_Text section_
Re: Disagree on 07/03/2013 04:36:38 MDT Print View

Hi Peter and Bob

Just my opinion, fwiiw.

Perhaps I could add that my idea of a P&S is something like a Canon G15. Definitely not a phone camera! It has been argued that such a camera (the G15) is a lot more than a cheap P&S, and I have to agree. Apart from the sensor size, it has most of the features of any DSLR - or more. On the other hand, I can carry it on my shoulder strap and get it out with one hand. So I take a lot more photos with it than with my old SLR.

In practice, I think I take two classes of photos: the carefully set up ones where I use the G15 as a small DSLR, and the on-the-fly ones where more than a few seconds delay would simply lose the photo. Which class gives better results? Hum ... :-)

Other advantages of the P&S approach over the $$$DSLR: much lighter weight, showerproof, faster shooting in bad weather, ...

One other thought, in relation to the sensor size. Since going digital I have never bothered with a print. But I stick an awful lot on the web.


Bob Gross
(--B.G.--) - F

Locale: Silicon Valley
Re: Re: Disagree on 07/03/2013 04:47:36 MDT Print View

The G15 seems good for what it is. However, I have never seen a contrast-detection type autofocus that can hold a candle to a modern phase-detection autofocus like you find on a good DSLR these days. That is in terms of speed and accuracy.


Peter S
(prse) - MLife

Locale: Denmark
Balance on 07/03/2013 06:01:07 MDT Print View

Hi Roger

The G-series are definitely one of the best compacts when it comes to manual control, and yes, if the size makes the difference in bringing your camera or not, then a DSLR loses. But only on that criteria ;-)

Today, a beginner DSLR can be super cheap. There has never been a better time to buy a DSLR. Better yet, get a used one. Very easy to get a bargain, because everybody wants a mirrorless now.


It's probably best to mix and match. Bring the DSLR when creative motivation is high, bring P&S for the rest.

I would practice getting everything right when handling the DSLR.
Give yourself some challenges. Look at other peoples work, and when you see a picture that you wouldn't be able to shoot in auto mode, try and figure out how to shoot that same type of picture in manual mode. A hint...a lot of difficult shots require a tripod... I would actually go so far to say, that a tripod is essential for learning photography.

When using the P&S, i'd focus only on composition. Composition is everything!(auto-mode is good enough for 90 percent of all shots IMO (simplified). Practice moving your body to get the best shot, instead of using the zoom - and get down and dirty!

@Bob: If fallen in love with DSLR once, everything else is a compromise.

Peter S
(prse) - MLife

Locale: Denmark
The Dealbreaker... on 07/03/2013 06:10:55 MDT Print View

I forgot to mention:

What makes even the cheapest DSLR better than the most expensive compact when it comes down to learning photography, is the optical viewfinder. What you see is what you get. Nothing to distract you when all you see is the world through the lens (remember to close the other eye ;-))

_Word and element location records_
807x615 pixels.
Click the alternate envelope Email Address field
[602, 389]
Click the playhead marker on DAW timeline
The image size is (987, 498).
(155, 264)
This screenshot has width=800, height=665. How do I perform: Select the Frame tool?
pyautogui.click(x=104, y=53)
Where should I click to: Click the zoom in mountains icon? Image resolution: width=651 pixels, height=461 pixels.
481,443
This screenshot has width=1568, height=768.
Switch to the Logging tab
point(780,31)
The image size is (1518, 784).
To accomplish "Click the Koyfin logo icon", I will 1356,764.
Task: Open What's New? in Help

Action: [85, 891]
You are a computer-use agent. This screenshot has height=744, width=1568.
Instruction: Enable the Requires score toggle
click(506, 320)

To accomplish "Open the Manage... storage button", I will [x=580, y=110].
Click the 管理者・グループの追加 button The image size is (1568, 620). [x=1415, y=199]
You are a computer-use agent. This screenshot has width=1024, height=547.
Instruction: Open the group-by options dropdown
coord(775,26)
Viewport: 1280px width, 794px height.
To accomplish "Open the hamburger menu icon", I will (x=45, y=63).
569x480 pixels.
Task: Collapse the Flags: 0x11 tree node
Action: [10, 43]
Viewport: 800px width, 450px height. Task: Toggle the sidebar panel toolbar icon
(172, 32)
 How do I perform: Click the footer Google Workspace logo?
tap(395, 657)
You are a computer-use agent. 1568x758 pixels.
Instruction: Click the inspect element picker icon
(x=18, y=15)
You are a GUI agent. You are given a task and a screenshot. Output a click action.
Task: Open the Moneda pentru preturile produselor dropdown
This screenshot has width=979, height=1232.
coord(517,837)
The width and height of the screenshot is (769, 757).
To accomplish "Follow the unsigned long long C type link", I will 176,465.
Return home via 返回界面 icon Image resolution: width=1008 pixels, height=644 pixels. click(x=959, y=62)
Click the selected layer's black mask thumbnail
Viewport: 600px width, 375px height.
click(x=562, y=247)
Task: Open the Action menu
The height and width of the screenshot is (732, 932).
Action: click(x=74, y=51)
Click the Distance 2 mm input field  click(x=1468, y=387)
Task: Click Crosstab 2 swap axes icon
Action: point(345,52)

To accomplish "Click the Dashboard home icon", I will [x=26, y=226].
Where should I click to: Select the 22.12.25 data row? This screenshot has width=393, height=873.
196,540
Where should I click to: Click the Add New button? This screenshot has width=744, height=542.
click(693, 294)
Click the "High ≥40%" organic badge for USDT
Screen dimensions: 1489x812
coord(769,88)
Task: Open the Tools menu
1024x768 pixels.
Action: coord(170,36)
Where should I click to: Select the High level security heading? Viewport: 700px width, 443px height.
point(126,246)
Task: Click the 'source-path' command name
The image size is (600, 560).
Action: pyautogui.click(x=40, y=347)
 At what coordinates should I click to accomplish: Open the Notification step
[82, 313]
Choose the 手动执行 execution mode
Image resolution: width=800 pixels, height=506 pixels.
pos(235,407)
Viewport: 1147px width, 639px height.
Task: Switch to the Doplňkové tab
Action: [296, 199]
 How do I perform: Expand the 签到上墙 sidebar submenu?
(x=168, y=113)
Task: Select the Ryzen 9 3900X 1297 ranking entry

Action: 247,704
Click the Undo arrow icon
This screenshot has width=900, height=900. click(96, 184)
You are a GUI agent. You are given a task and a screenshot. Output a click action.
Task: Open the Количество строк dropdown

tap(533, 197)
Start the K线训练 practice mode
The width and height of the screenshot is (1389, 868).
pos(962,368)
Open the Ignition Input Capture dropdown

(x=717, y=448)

_Challenges_
• A. Pick out every line of the records that contains the word "agent", treating uppercase and lowercase as different.
• B. Carry on the forum thread about point-and-shoot and DSLR cameras from the point where it stops.
The forum thread and the records are unrelated pieces of material.

_Task results_
• A.
You are a computer-use agent. This screenshot has height=744, width=1568.
You are a computer-use agent. This screenshot has width=1024, height=547.
You are a computer-use agent. 1568x758 pixels.
You are a GUI agent. You are given a task and a screenshot. Output a click action.
You are a GUI agent. You are given a task and a screenshot. Output a click action.

• B.
Richard May

Locale: Swamplands.
The best camera on 07/03/2013 06:57:27 MDT Print View

My two favorite truisms about cameras:

"The best camera in the world is the one that's with you."
Check out

and also:

"Winter explains that it wasn’t the Hipstamatic-induced visual distortions that he was after in his decision to use the iPhone, it was actually the camera’s informality and lack of presence. ... The informality gave Winter a level of access and improvisation impossible with a larger, bulkier camera."

"It's just a f***ing box." Check out

Edited by richardmay on 07/03/2013 07:18:10 MDT.

Richard May

Locale: Swamplands.
Kicking a dead horse ... on 07/05/2013 08:02:55 MDT Print View

At the risk of kicking a dead horse ... Here are my thoughts regarding the 'best' camera for learning photography.

Peter and Roger are both correct because they reflect different learning styles. People who like things like f-stops, iso, shutter speeds, etc will gravitate towards SLRs and people who simply want to create pretty pictures will gravitate towards P&S.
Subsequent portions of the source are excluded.